BENOIT DELBECQ and FRED HERSCH DOUBLE TRIO Fun House ********
01. Hushes (Delbecq), 02. Ronchamp, 03. Strange Loop, 04. Fun House, 05. Le Rayon Vert, 06. Night for Day, 07. One is several, 08. Tide (Delbecq, Argüelles), 09. Two Lakes (Delbecq), 10. Lonely Woman (Ornette Coleman)
Benoit Delbecq - p, Fred Hersch - p, Jean-Jacques Avenel - b, Mark Helias - b, Steve Argüelles - dr, live electronics, Gerry Hemingway - dr
rec. 08.+09.05.2012
Songlines SGL 1600-2, LC 13828
In Ensembles, in denen Instrumente mehrfach besetzt sind, wird meist der Platz eines jeden im Stereo-Panorama notiert. Das ist hier nicht der Fall, aus konzeptionellen Gründen kann darauf verzichtet werden, die Anmutung dieses Sextetts ist mehr oder weniger die eines Kollektivs.

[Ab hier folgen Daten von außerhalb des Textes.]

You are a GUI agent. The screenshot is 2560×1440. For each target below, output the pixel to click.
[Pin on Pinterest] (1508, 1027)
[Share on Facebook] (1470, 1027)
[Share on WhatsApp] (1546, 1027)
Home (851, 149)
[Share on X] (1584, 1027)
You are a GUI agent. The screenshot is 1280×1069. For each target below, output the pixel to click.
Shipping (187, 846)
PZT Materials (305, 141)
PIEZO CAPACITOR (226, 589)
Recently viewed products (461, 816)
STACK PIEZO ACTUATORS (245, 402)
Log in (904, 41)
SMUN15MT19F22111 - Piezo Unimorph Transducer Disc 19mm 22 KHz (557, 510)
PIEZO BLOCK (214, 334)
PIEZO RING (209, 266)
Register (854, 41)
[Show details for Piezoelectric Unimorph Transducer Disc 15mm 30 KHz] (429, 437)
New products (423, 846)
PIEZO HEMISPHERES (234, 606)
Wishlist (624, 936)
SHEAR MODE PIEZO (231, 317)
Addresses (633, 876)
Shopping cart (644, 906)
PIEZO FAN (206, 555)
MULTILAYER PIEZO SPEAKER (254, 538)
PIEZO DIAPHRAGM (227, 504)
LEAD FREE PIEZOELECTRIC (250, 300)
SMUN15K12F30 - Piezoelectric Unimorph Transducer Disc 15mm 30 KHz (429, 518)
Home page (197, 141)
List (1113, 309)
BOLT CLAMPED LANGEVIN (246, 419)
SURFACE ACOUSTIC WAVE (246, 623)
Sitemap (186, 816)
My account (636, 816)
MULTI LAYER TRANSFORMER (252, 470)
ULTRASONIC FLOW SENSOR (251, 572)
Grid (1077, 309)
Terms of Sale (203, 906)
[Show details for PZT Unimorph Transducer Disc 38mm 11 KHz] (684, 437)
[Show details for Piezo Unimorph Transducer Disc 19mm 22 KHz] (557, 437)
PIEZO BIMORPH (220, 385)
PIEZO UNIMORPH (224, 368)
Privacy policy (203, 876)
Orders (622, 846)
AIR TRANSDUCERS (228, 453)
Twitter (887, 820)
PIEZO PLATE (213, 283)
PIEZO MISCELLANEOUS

Einzelne Ortungen sind selbstverständlich dank Erfahrung möglich. Wer also weiss, dass Benoit Delbecq zum Präparieren der Klaviersaiten neigt, oder nach Klangtransformationen durch die „live electronics“ von Steve Argüelles forscht, wird diese auch lokalisieren.
Aber, wer spielt das Bass-Intro in „Strange Loop“ (im Mittelteil des Titelstückes hört man beide im Duo)? Wer führt die Piano-Introduktionen hier oder dort? Selbst wenn man es wüsste, es trüge wenig zum Genuss dieses Unternehmens bei, denn das ist nun mal seinem kollektiven Gestus verdankt, dem Zurücktreten des Einzelnen gegenüber dem Gesamten.
Dabei ist dieses Gesamte keineswegs die Summe aller einzelnen Wünsche, Fred Hersch z.B., der große Balladenspieler, der große Thematiker, hat sich deutlich in einen Rahmen a la Delbecq gefügt, der für alle Stücke verantwortlich zeichnet. Und der seinem Neo Cool Jazz (mit Ligeti-Schlagseite) nun mal alles Narrative und Dynamische weitgehend ausgetrieben hat, zugunsten eines grossen Rubato, eines flächigen Ausdrucks mit changierenden Klangperlen.
Ein erster Gipfel dieser Haltung ist mit „Le Rayon Vert“ erreicht, von beiden Pianisten mit einem langen Intro eingeleitet.
Eine deutliche Abweichung dieser Linie findet sich in „Night for Day“: das Stück beginnt wirklich in time, mit einem 4/4 walking bass, beschleunigt später in double time, mit dynamischen Zuspitzungen, und wird von einem Thema a la Ornette Coleman getragen. (Dieses und andere Stücke kann man fragmentarisch in einem Video nachverfolgen.)
Es nimmt quasi das Finale vorweg, Ornette Coleman´s für jedweden Zugriff dankbares „Lonely Woman“, das sich bestens für eine rubato-Zerstreuung des Themas eignet und noch einmal alle Qualitäten dieses grossartig besetzten Doppeltrios herauskitzelt.
Man meint, ein Fender Rhodes Piano zu hören - und doch wird keines hier eingesetzt, einzige die präparierten Saiten von Delbecq lassen den Eindruck aufkommen, ergänzt um Argüelles´ äusserst sparsam dosierten Klangverwandlungen.